• [Exercices proposés]:
A. D'après la présentation de L'amour de la langue, quel nom porte l'art par lequel a commencé la description de la langue ?
B. Poursuivez la présentation de L'amour de la langue après sa dernière phrase.

• [Texte à lire]:
Jean-Claude Milner

L’amour de la langue

Collection : Verdier/poche

128 pages

7,91 €

978-2-86432-567-3

janvier 2009

Une langue existe comme un objet matériel, dont on peut décrire la substance (phonique, syntaxique, lexicale) et les lois. Cette entreprise d’analyse et de description est au moins aussi ancienne que le plus ancien document écrit, puisque l’écriture la suppose. Elle est au moins aussi ancienne que la plus ancienne poésie, puisque la poésie la suppose tout autant.
Elle a commencé comme un art, qu’on appelle la grammaire ; à partir du savoir classique, elle s’est voulue une science. Art ou science, il s’agit toujours pour celui qui décrit la langue de se placer dans une position singulière : seul un être parlant peut décrire la langue ; il ne peut la décrire qu’en langue et pourtant, il doit mettre la langue à distance pour pouvoir la décrire. Tous les êtres parlants le font à un moment ou à un autre de leur vie ; l’enfant qui apprend à parler est grammairien. Mais cela ne dure que quelques instants.
Restent les êtres parlants qui en font leur spécialité. Ceux qui font ce choix décident de perpétuer un instant instable et de se maintenir dans la position singulière d’extérieur-intérieur que j’ai décrite. Il faut croire qu’ils en éprouvent une jouissance.
Comment peut-on être grammairien ou linguiste ? Pour être complète, la réponse doit essayer de serrer au plus près cette jouissance, qu’ils ignorent ou gardent secrète.

• [Données affichées]:

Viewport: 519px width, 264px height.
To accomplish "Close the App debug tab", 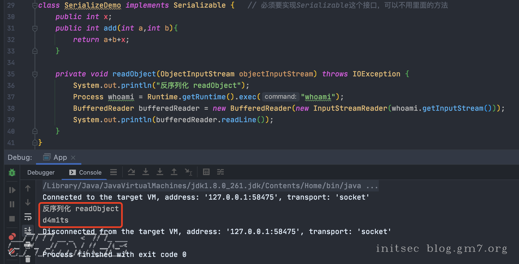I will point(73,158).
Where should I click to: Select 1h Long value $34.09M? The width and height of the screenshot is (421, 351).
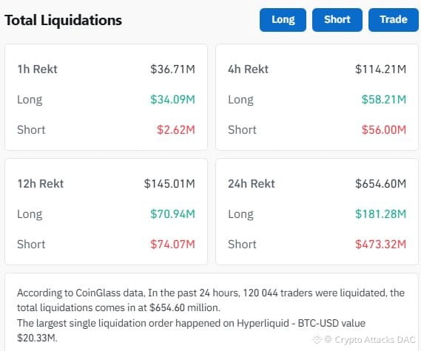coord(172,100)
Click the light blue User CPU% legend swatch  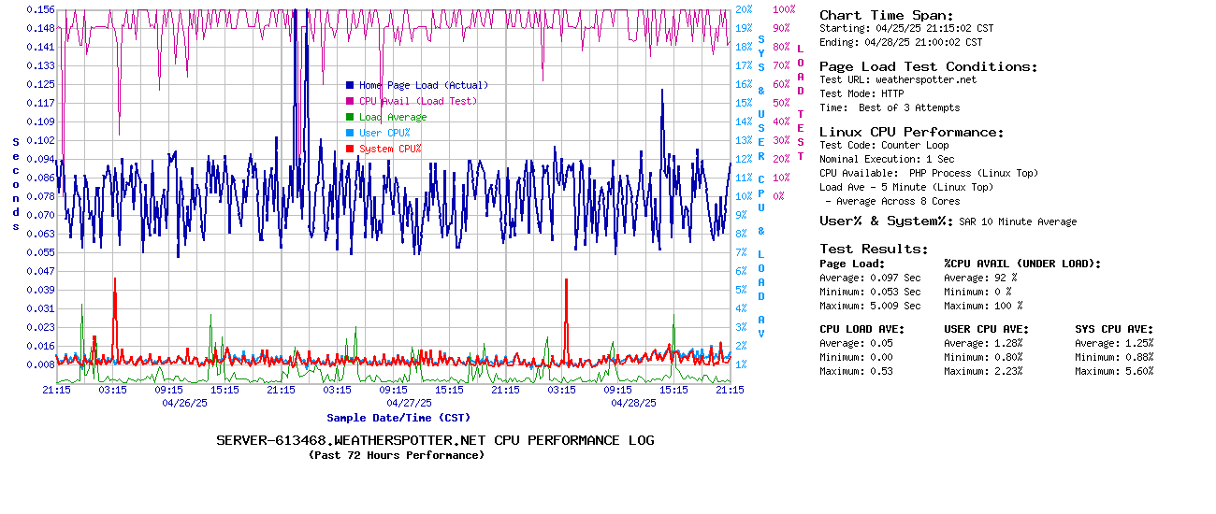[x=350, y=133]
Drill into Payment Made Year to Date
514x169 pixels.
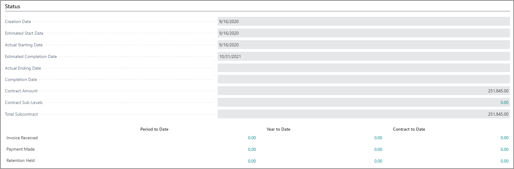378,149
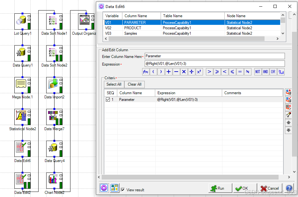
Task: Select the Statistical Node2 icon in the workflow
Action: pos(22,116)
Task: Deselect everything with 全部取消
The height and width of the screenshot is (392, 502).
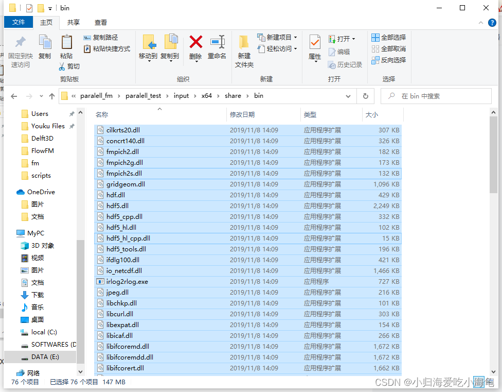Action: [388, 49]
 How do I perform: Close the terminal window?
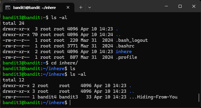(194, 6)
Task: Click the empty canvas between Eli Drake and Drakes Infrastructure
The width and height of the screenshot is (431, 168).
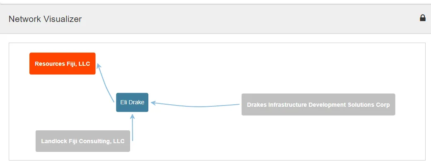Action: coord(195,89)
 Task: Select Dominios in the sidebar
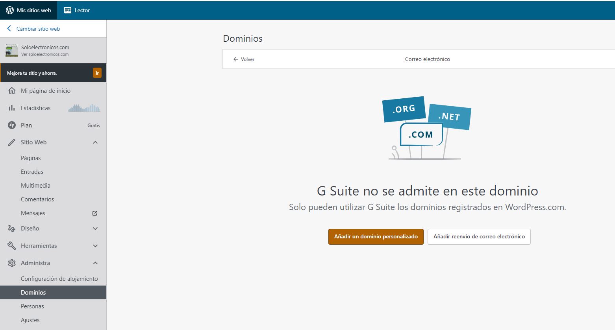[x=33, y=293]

• [Réponses]:
A. La grammaire.

B.
On est ainsi amené à déplier ce qui se cache sous la simplicité du nom « la langue ». Il y a d’une part la langue, comme entité objective, qu’on peut décrire et même formaliser ; il y a d’autre part cette langue où l’être parlant inscrit son désir, son inconscient, sa subjectivité. Elle ressemble à la première ; en fait, du point de vue matériel, elle en est indistinguable, mais elle se déploie tout autrement : dans les jeux de mots, dans la poésie, dans les homophonies. Pour rendre compte à la fois de la ressemblance matérielle et de la différence radicale, Lacan avait forgé en un seul mot : lalangue.
Les grammairiens et les linguistes rencontrent lalangue en un seul mot, mais ils ne veulent parler que de la langue en deux mots. Quand ils parlent de la langue (en deux mots), la jouissance qui les saisit leur vient de lalangue (en un mot). Bref, ils sont sans cesse renvoyés d’un point à un autre. Dans ce battement, s’installe, tantôt au départ, tantôt à l’arrivée, l’amour de la langue.